*EXERCISE DETAILS*. The required output is the line that contains "Enschede (551, 2449)" and every line after it, each written out exactly, up to the end of the entries.
::::
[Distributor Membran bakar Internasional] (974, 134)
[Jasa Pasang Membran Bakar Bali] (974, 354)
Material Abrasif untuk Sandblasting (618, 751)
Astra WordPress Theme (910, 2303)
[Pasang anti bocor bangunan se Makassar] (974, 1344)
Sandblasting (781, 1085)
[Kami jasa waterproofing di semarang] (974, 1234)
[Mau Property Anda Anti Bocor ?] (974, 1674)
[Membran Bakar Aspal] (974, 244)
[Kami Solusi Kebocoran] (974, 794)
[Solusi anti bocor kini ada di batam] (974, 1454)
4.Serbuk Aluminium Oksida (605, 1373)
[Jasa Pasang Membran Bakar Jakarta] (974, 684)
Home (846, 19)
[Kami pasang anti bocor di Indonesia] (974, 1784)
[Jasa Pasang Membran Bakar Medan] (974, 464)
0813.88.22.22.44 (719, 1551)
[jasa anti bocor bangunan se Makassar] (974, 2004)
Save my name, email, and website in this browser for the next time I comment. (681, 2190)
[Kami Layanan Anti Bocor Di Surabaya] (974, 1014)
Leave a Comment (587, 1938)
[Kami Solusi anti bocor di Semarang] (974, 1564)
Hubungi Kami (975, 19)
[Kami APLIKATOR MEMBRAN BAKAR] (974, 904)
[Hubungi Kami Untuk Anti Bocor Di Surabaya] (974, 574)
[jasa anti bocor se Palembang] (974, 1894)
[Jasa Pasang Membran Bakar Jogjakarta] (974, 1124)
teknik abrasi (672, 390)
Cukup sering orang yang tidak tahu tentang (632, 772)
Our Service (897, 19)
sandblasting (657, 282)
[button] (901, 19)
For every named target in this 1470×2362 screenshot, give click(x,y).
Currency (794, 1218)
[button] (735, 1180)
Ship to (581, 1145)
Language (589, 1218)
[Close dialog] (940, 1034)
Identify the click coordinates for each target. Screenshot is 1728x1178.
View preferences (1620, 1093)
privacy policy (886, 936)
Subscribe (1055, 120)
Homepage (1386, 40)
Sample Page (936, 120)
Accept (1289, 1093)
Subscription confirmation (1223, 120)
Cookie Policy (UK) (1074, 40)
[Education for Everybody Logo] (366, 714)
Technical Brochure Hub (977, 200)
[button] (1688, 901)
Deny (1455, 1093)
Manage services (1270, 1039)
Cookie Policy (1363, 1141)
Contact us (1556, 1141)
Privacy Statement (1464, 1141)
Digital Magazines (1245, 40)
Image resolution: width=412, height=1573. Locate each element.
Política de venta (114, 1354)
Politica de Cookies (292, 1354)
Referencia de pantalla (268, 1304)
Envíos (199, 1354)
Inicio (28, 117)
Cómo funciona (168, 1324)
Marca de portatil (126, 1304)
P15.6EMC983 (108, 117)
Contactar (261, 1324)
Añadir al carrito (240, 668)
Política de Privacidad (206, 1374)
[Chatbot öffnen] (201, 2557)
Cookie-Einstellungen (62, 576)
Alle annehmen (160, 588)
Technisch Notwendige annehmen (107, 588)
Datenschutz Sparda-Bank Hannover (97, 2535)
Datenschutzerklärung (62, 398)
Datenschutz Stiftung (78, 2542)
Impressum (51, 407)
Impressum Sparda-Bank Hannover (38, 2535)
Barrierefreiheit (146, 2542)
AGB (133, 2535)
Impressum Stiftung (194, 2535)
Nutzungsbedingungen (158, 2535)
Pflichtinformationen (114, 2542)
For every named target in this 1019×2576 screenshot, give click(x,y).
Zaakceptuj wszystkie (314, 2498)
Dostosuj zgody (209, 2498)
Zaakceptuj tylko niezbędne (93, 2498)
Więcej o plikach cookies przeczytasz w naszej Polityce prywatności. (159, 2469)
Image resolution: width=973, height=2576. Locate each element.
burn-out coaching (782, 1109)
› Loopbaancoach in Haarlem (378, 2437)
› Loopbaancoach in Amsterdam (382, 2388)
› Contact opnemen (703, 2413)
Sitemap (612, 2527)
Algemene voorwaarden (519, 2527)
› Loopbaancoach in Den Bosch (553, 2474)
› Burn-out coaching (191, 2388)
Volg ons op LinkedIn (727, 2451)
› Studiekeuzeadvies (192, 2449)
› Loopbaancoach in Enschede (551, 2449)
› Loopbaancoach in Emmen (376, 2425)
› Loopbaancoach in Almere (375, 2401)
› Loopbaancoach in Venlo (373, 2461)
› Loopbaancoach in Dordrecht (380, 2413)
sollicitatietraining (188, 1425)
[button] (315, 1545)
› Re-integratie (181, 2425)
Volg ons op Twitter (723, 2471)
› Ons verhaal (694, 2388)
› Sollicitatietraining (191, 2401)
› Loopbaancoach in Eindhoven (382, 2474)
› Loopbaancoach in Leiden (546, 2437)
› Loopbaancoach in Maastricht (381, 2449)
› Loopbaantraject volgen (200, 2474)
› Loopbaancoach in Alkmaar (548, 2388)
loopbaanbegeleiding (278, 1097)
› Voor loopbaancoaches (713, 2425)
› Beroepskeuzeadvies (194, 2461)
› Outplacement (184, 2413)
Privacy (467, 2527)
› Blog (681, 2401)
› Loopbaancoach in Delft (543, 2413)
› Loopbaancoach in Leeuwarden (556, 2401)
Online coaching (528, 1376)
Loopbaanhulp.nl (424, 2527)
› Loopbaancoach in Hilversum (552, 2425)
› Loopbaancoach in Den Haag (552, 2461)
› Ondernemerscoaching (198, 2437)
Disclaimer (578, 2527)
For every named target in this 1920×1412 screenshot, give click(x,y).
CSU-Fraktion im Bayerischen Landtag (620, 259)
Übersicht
::::
*RESPONSE TO THIS EXERCISE*.
› Loopbaancoach in Enschede (551, 2449)
› Loopbaancoach in Emmen (376, 2425)
› Loopbaancoach in Almere (375, 2401)
› Loopbaancoach in Venlo (373, 2461)
› Loopbaancoach in Dordrecht (380, 2413)
sollicitatietraining (188, 1425)
[button] (315, 1545)
› Re-integratie (181, 2425)
Volg ons op Twitter (723, 2471)
› Ons verhaal (694, 2388)
› Sollicitatietraining (191, 2401)
› Loopbaancoach in Eindhoven (382, 2474)
› Loopbaancoach in Leiden (546, 2437)
› Loopbaancoach in Maastricht (381, 2449)
› Loopbaantraject volgen (200, 2474)
› Loopbaancoach in Alkmaar (548, 2388)
loopbaanbegeleiding (278, 1097)
› Voor loopbaancoaches (713, 2425)
› Beroepskeuzeadvies (194, 2461)
› Outplacement (184, 2413)
Privacy (467, 2527)
› Blog (681, 2401)
› Loopbaancoach in Delft (543, 2413)
› Loopbaancoach in Leeuwarden (556, 2401)
Online coaching (528, 1376)
Loopbaanhulp.nl (424, 2527)
› Loopbaancoach in Hilversum (552, 2425)
› Loopbaancoach in Den Haag (552, 2461)
› Ondernemerscoaching (198, 2437)
Disclaimer (578, 2527)
For every named target in this 1920×1412 screenshot, give click(x,y).
CSU-Fraktion im Bayerischen Landtag (620, 259)
Übersicht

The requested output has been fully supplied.